Depending on the trust level and technical know-how of your data collectors, you can decide how much do you want to do, here are some of the options from simplest to the complex, again don't use any of these if the security is the purpose:

  • Ask data collector to enter their full name twice
  • Have a static pin in the form definition
  • Have the list of users and their pin in a separate CSV file - Nelson's solution
  • Hash the pin in CSV file and use digest function to compare the pin in the Form.

Yes, in my case that was what they needed.

1 Like

I also believe that adding a password before filling out a data form could be beneficial.

From my experience, when data collectors operate in areas with poor or no internet connectivity, they typically scan QR codes on tablets to begin collecting data before, in an area with strong internet connection. However, once the QR code is scanned, anyone with tablet's password can input data. Often, these passwords are simple and easy to remember.

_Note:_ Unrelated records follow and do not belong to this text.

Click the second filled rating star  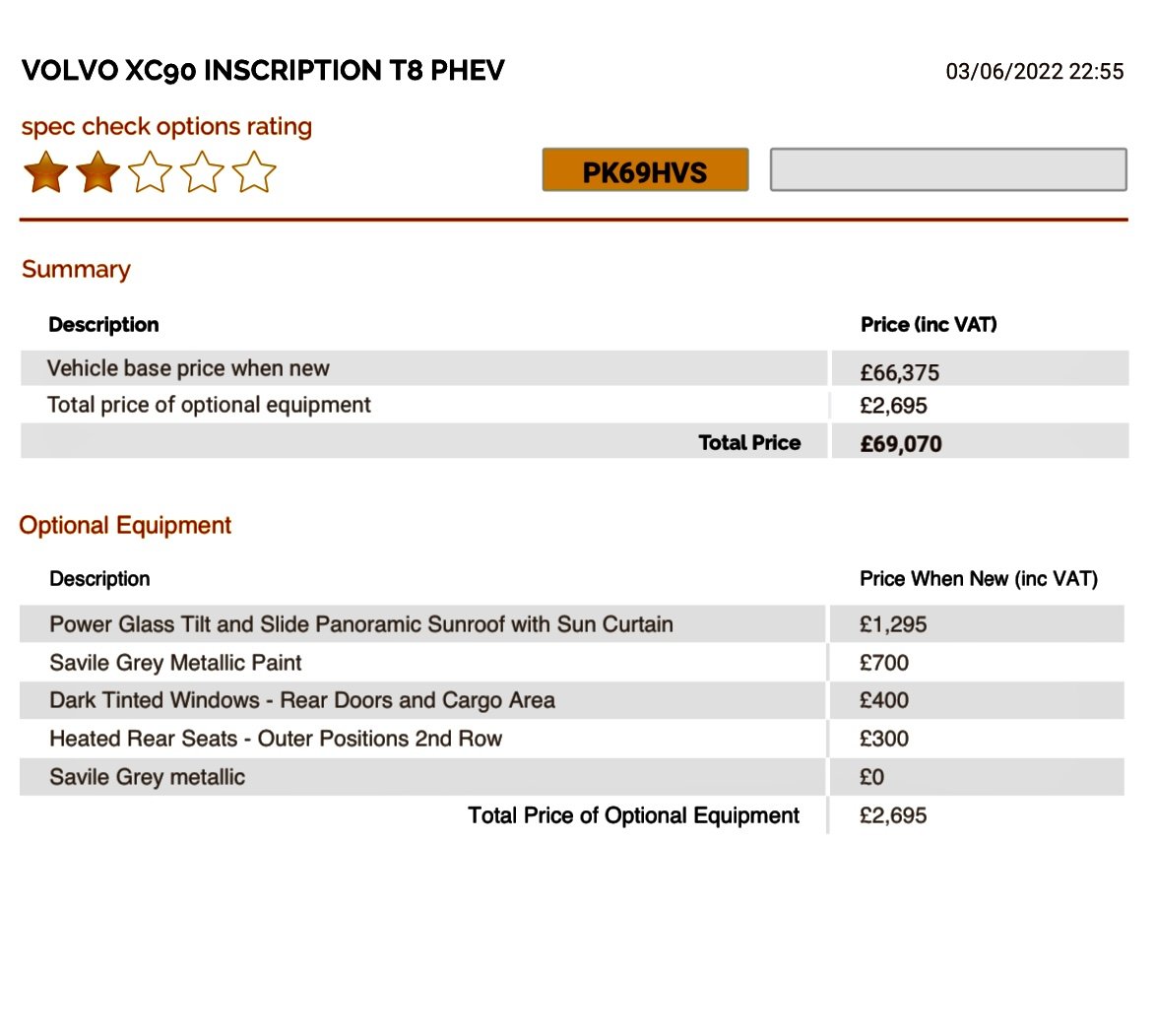click(x=98, y=172)
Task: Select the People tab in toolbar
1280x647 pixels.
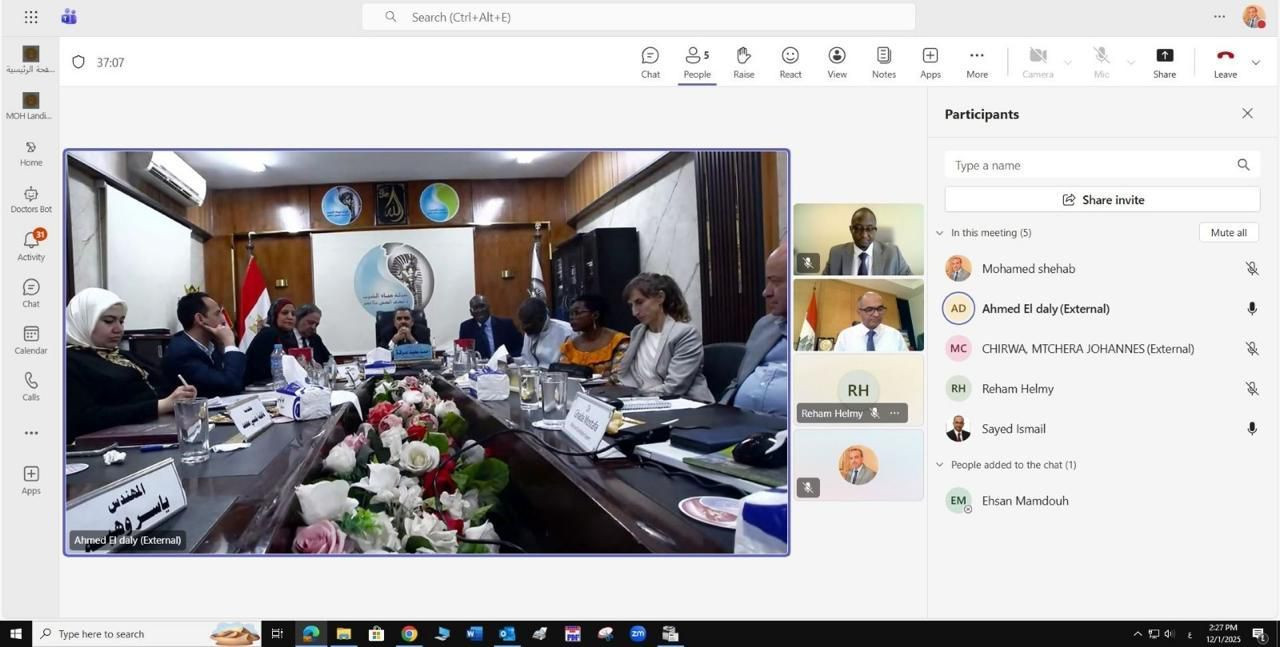Action: click(697, 62)
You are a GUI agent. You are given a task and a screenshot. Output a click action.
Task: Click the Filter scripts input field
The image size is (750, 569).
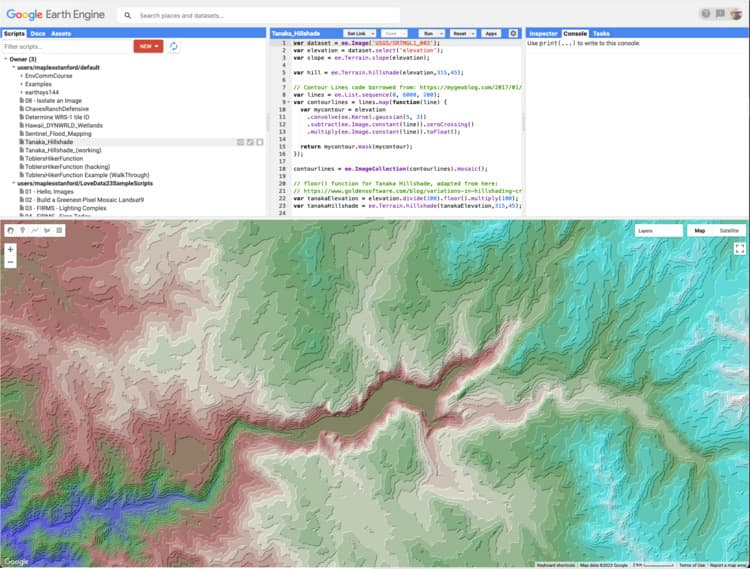point(66,46)
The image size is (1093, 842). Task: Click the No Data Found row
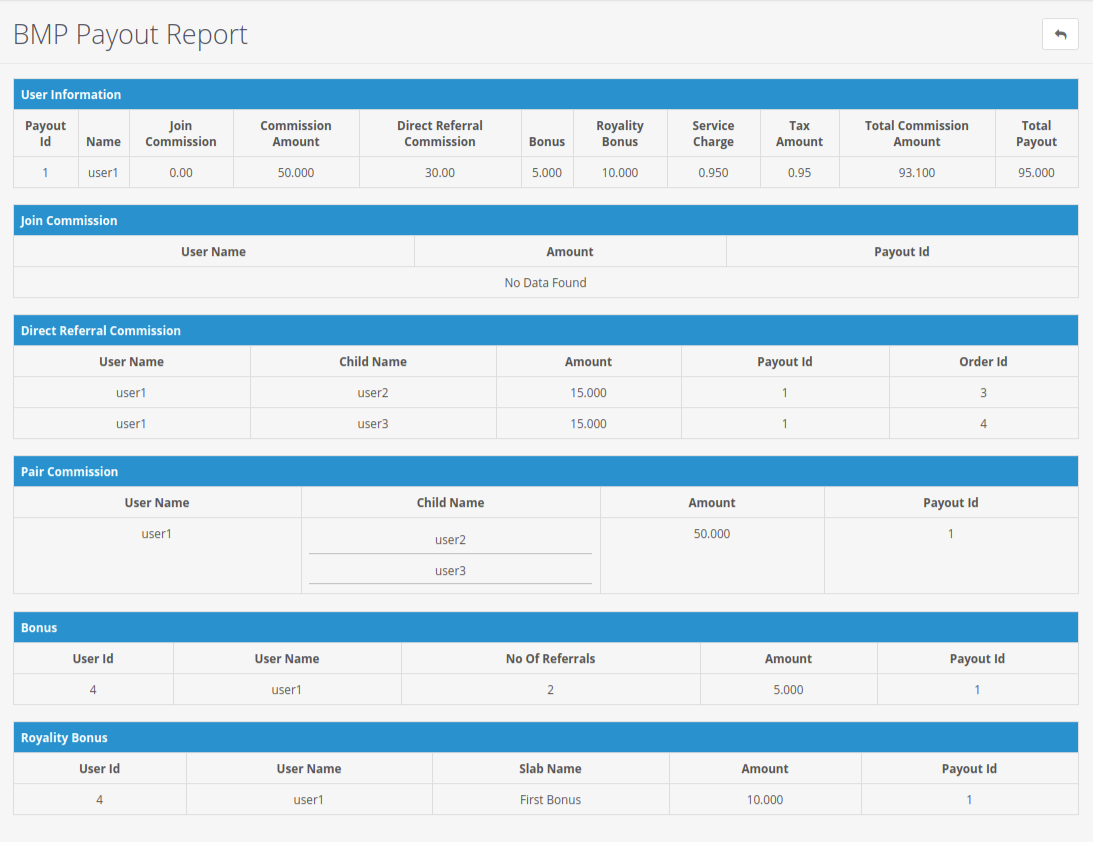click(545, 283)
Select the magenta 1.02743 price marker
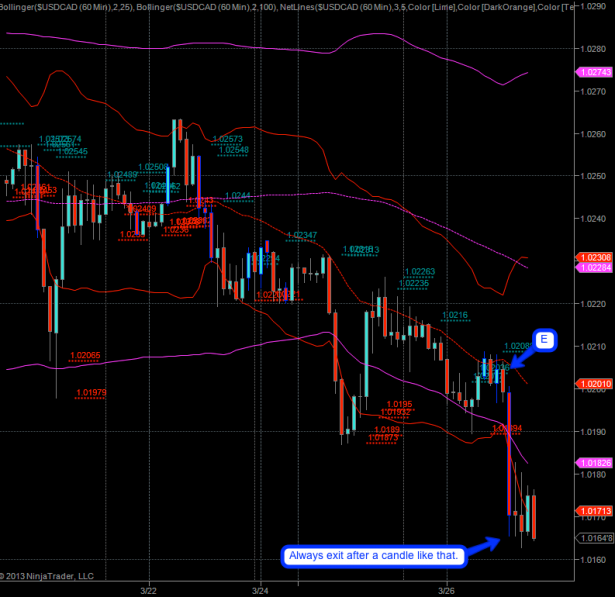 coord(594,73)
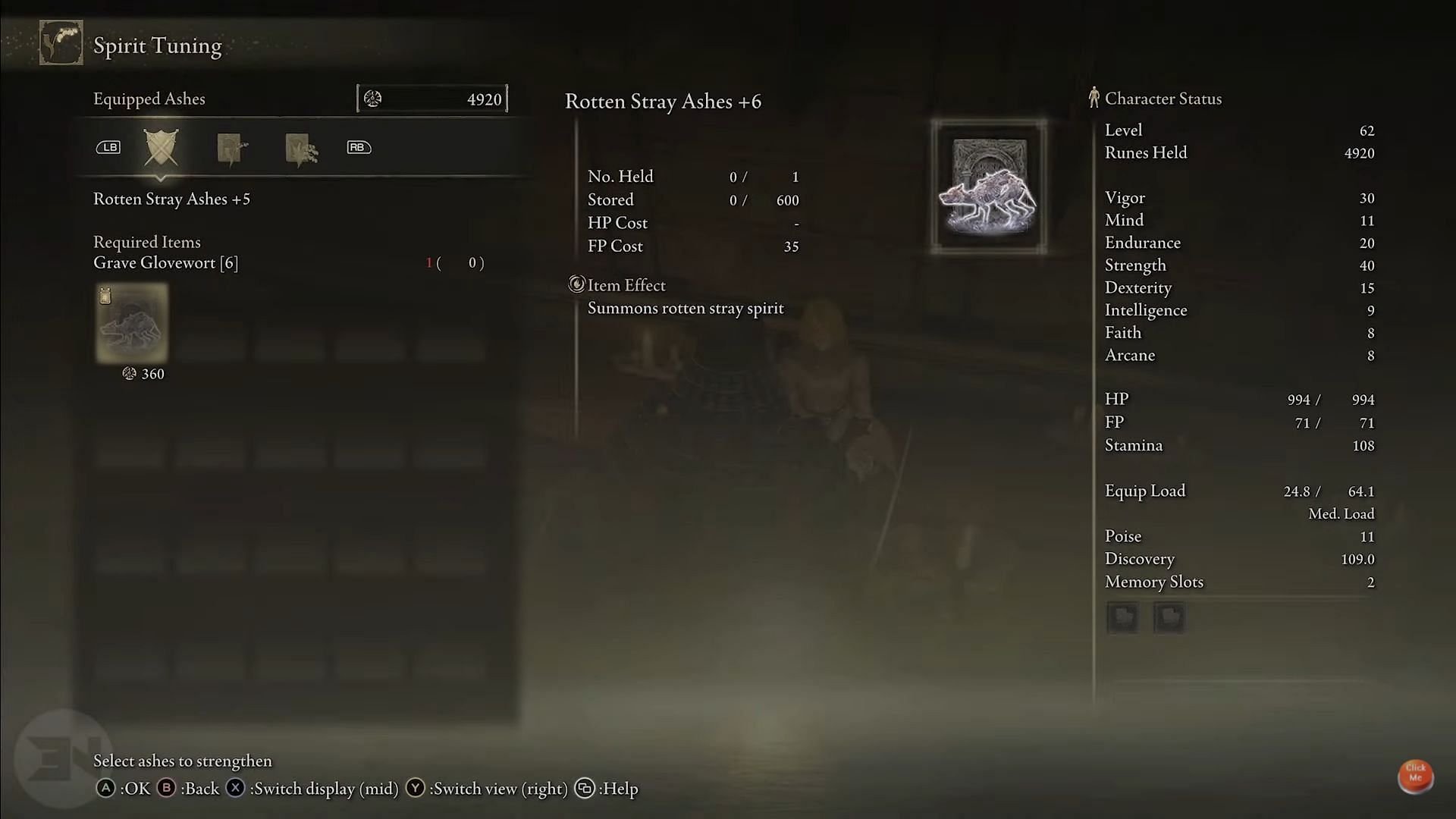This screenshot has height=819, width=1456.
Task: Toggle the left memory slot indicator
Action: (x=1123, y=616)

So, my proposal is to assign each data collector their own unique password, which would be linked with the QR code.. They'd need to enter this password before they can access the form. This adds an extra layer of security, making sure only authorized people can enter data.

Unless there's an alternative to prevent forms from remaining open after a QR code is scanned.

Another concern is that it's very easy to share these QR codes. Anyone (unauthorized) with the ODK Collect app can simply scan the QR code and submit the data.

Is this referencing the tablet's PIN? It's true that you need to be thoughtful about setting your PINs and in particular you should take care to make sure that combinations that make shapes, that repeat numbers or that are common like 12345 are avoided. Ideally you can also configure longer PINs.

That said, modern Android devices have various features like locking after failed attempts that can make even short PINs relatively secure.

How do you imagine you would distribute this password? In an ideal world, what would happen if the user forgot it?

How are you distributing them and how is that different from how you would distribute passwords? One of the reasons we introduced QR code based auth is because we observed project managers setting very weak passwords and doing things like writing them on posters or having them shared verbally in potentially sensitive locations.


Here is one little bit more secure option that don't reveal usernames in CSV.

  1. Hash 'username' (h1) and hash 'username+password' (h2), put these data in a CSV file.
  2. In the beginning of survey ask user to enter username and password (text vars).
  3. Calculate digest of entered username (d1).
  4. Calculate digest of entered username + entered password (d2).
  5. Create one more calculate variable and use pulldata() function to fetch h2 from CSV using d1 as index.
  6. Check if d2 matches the fetched h2.
  7. If strings match, reveal main survey questions to the user and allow data entry.

You can also fetch h1 from CSV using d2 as index, and then check whether fetched h1 matches d1.